2

How can I quickly scan groups of 128 bits that are exact equal repeating binary patterns, such 010101... Or 0011001100...?

I have a number of 128 bit blocks, and wish to see if they match the patterns where the number of 1s is equal to number of 0s, eg 010101.... Or 00110011... Or 0000111100001111... But NOT 001001001...

The problem is that patterns may not start on their boundary, so the pattern 00110011.. May begin as 0110011..., and will end 1 bit shifted also (note the 128 bits are not circular, so start doesn't join to the end)

The 010101... Case is easy, it is simply 0xAAAA... Or 0x5555.... However as the patterns get longer, the permutations get longer. Currently I use repeating shifting values such as outlined in this question Fastest way to scan for bit pattern in a stream of bits but something quicker would be nice, as I'm spending 70% of all CPU in this routine. Other posters have solutions for general cases but I am hoping the symmetric nature of my pattern might lead to something more optimal.

If it helps, I am only interested in patterns up to 63 bits long, and most interested in the power of 2 patterns (0101... 00110011... 0000111100001111... Etc) while patterns such as 5 ones/5 zeros are present, these non power 2 sequences are less than 0.1%, so can be ignored if it helps the common cases go quicker.

Other constraints for a perfect solution would be small number of assembler instructions, no wildly random memory access (ie, large rainbow tables not ideal).

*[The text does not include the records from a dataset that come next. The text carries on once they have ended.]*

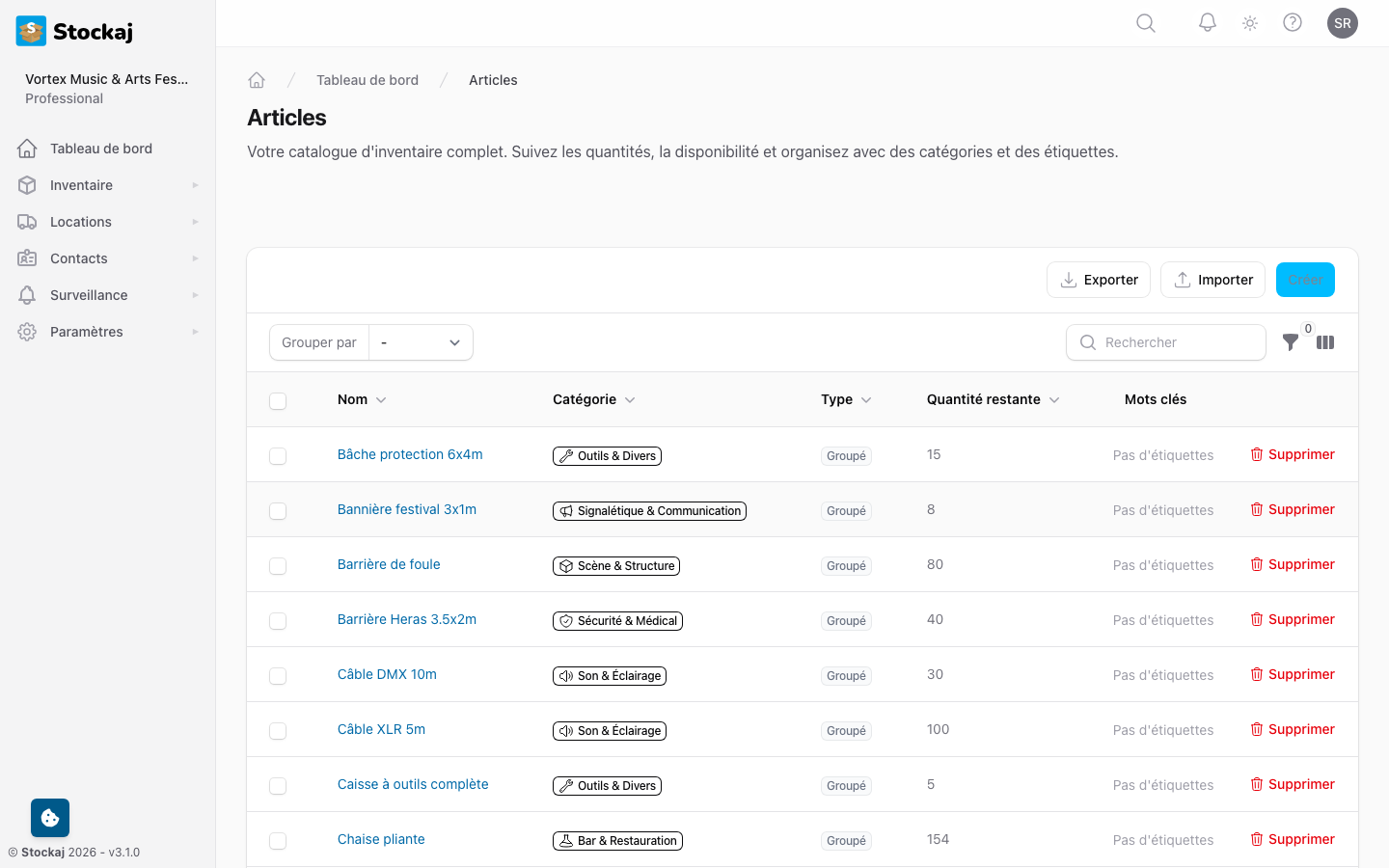Open the column visibility icon
This screenshot has height=868, width=1389.
click(1325, 342)
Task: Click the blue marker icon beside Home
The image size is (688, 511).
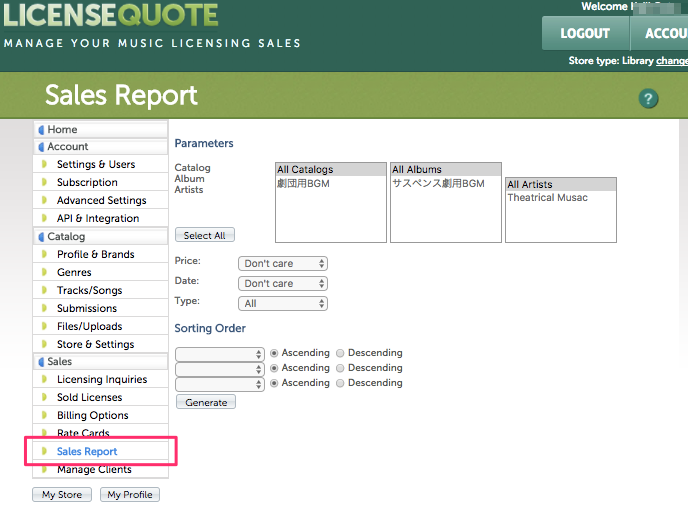Action: pyautogui.click(x=41, y=130)
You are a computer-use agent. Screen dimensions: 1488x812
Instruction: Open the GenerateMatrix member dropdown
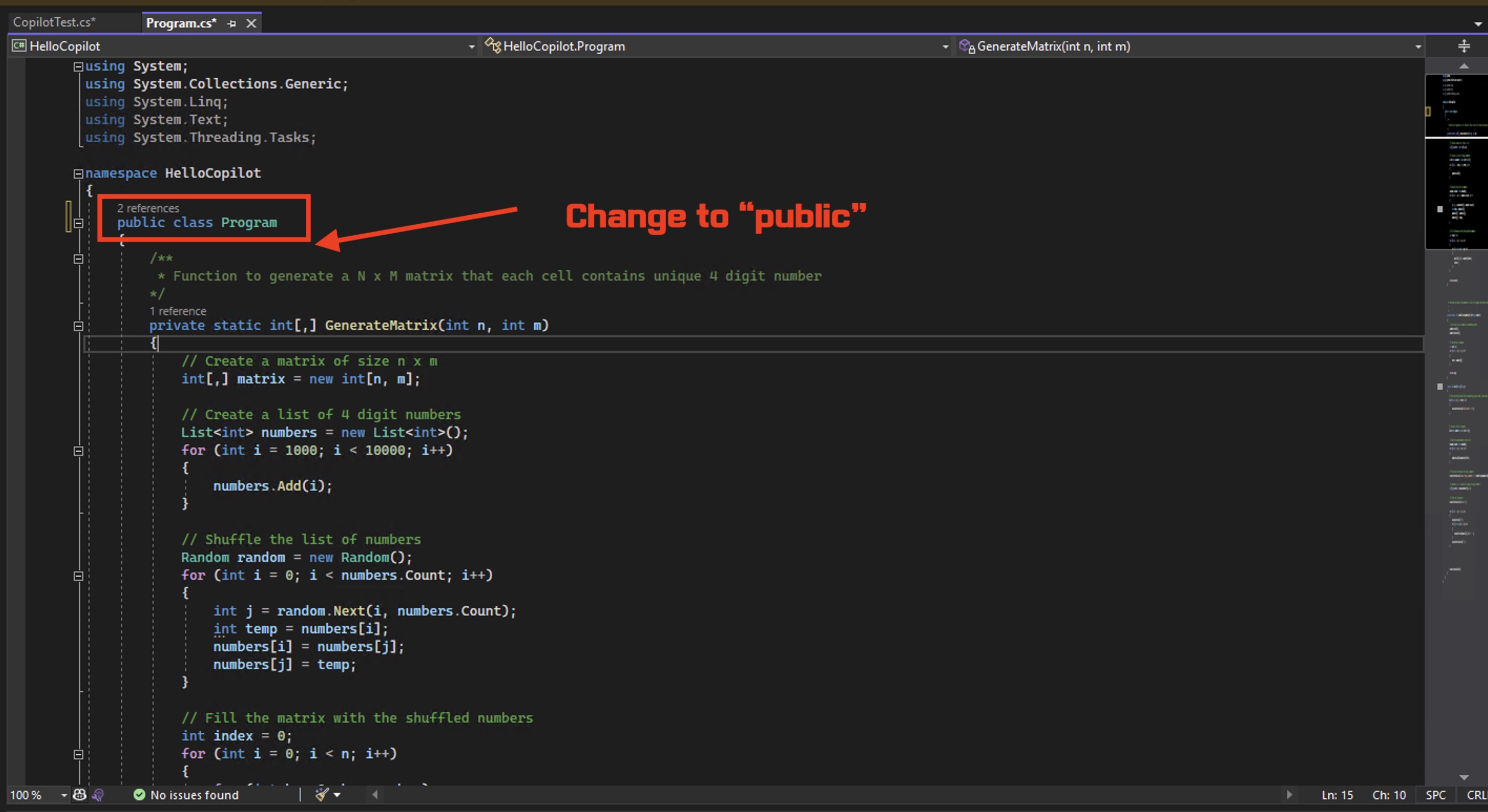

Edit. More precise pattern details.

I am mostly interested in the patterns of 0011 and 0000,1111 and 0000,0000,1111,1111 and 16zeros/ones and 32 zeros/ones (commas for readabily only) where each pattern repeats continuously within the 128 bits. Patterns that are not 2,4,8,16,32 bits long for the repeating portion are not as interesting and can be ignored. ( eg 000111... )

The complexity for scanning is that the pattern may start at any position, not just on the 01 or 10 transition. So for example, all of the following would match the 4 bit repeating pattern of 00001111... (commas every 4th bit for readability) (ellipses means repeats identically)

0000,1111.... Or 0001,1110... Or 0011,1100... Or 0111,1000... Or 1111,0000... Or 1110,0001... Or 1100,0011... Or 1000,0111

Within the 128bits, the same pattern needs to repeat, two different patterns being present is not of interest. Eg this is NOT a valid pattern. 0000,1111,0011,0011... As we have changed from 4 bits repeating to 2 bits repeating.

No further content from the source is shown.